Plantea el autor que ante un Dios padre todo poderoso, que ampara y protege, que da órdenes (mandamientos), castiga y perdona, junto con los conceptos de magia y omnipotencia, se fraguó a través del tiempo la construcción de las cualidades del Súper Yo, conciencia moral y Dios. De ahí provienen los preceptos sociales y religiosos con sus respectivas dinámicas, así como la moral y la ética humana.

Sin embargo, el concepto de dios como una construcción de la mente o del psiquismo en el curso de la evolución natural y del desarrollo de la especie Homo sapiens, es discutible y antagónico con el pensamiento filosófico y religioso. Santo Tomás en su Summa contra gentiles, transmite un vacío desolador al afirmar que “Dios está muy por encima de todo lo que el hombre pueda pensar de Dios”
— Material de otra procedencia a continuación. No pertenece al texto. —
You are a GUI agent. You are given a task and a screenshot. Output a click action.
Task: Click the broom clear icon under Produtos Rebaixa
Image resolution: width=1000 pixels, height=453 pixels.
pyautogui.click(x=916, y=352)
Cita Sánchez Medina a Pascal: “es el corazón el que siente a Dios y no la razón. He aquí lo que es la fe: Dios sensible al corazón no a la razón. La fe es un don de Dios”. Y complementa el autor: la fe como don de Dios es gratuita y personal y no implica una retribución. Se es y se tiene o no, o lo contrario. La fe en Dios está en la historia y en la religión.

El concepto Dios resulta fundamental para nuestra existencia en nuestro planeta, basta con su sola evocación para que en cualquier grupo humano (Homo religiosus) se afiancen posturas, se desborde la emocionalidad y, en definitiva, se produzca una clara división en dos bandos o visiones de la vida irreconciliables: la creyente y no creyente. En el nombre de Dios, de cualquier Dios, se han hecho, hacen y harán las mas gloriosas heroicidades, pero también las fechorías y masacres más atroces.
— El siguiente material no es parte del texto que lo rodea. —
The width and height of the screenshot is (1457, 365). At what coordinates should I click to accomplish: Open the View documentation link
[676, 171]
Respecto al conflicto entre la ciencia y la religión el sociólogo Durkheim en 1912, afi rmó “se dice que la ciencia niega por principio la religión. Pero la religión existe; es un sistema de datos, en una palabra es una realidad, ¿Cómo podría la ciencia negar una realidad?… Lo que la ciencia critica a la religión no es su derecho a existir, sino el derecho a dogmatizar sobre la naturaleza de las cosas. De hecho ni siquiera se conoce a sí misma. No sabe de qué está hecha ni a qué necesidades responde. Ella misma es objeto de ciencia; de ahí la imposibilidad de que dicte sus leyes sobre la ciencia.”

Así las cosas y para terminar, pregunto ¿es Dios una necesidad individual o es una realidad, un constructo-colectivo y universal? ¿Realmente existe? Quizá la repuesta pueda estar, si me lo permiten y trayendo a colación uno de los mitos, en que Dios se haya limitado a comportarse como un “deus otiosus” (dios ocioso), como lo describen en las más importantes religiones autóctonas de África. Los akans por ejemplo, creen que Nyame, el dios creador huyó del mundo debido al terrible ruido que hacen las mujeres cuando baten ñames para hacer puré…

Porque si de justificar su ausencia se trata, es muy probable que Dios encuentre en el mundo actual razones más graves y poderosas que la de los akans para permanecer insensible a los ruegos humanos: no es que Dios no exista, es que no está: se limitó a crearnos y nos abandonó a nuestra suerte, a nuestro libre albedrío.

Ésta puede ser una posibilidad simplista, pero sin duda inteligente, ingeniosa e infortunadamente rea lista… Mil gracias de nuevo por permitirme comentar este impresionante libro y a usted Académico Guillermo Sánchez Medina mis felicitaciones y mis sentimientos de admiración.